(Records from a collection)
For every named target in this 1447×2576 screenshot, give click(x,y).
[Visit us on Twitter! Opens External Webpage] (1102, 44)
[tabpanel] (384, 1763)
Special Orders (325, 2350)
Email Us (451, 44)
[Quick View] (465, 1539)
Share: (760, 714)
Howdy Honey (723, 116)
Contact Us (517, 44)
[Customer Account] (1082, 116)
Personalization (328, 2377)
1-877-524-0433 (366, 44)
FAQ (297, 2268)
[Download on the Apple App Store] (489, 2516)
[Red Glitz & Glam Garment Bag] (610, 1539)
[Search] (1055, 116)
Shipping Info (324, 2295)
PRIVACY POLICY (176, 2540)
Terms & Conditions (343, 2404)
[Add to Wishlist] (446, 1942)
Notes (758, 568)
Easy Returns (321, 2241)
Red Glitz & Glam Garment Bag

[TASK REQUIREMENTS]: Copy each line above where "Garment" appears.

[ANSWER TO THE PROBLEM]:
[Red Glitz & Glam Garment Bag] (610, 1539)
Red Glitz & Glam Garment Bag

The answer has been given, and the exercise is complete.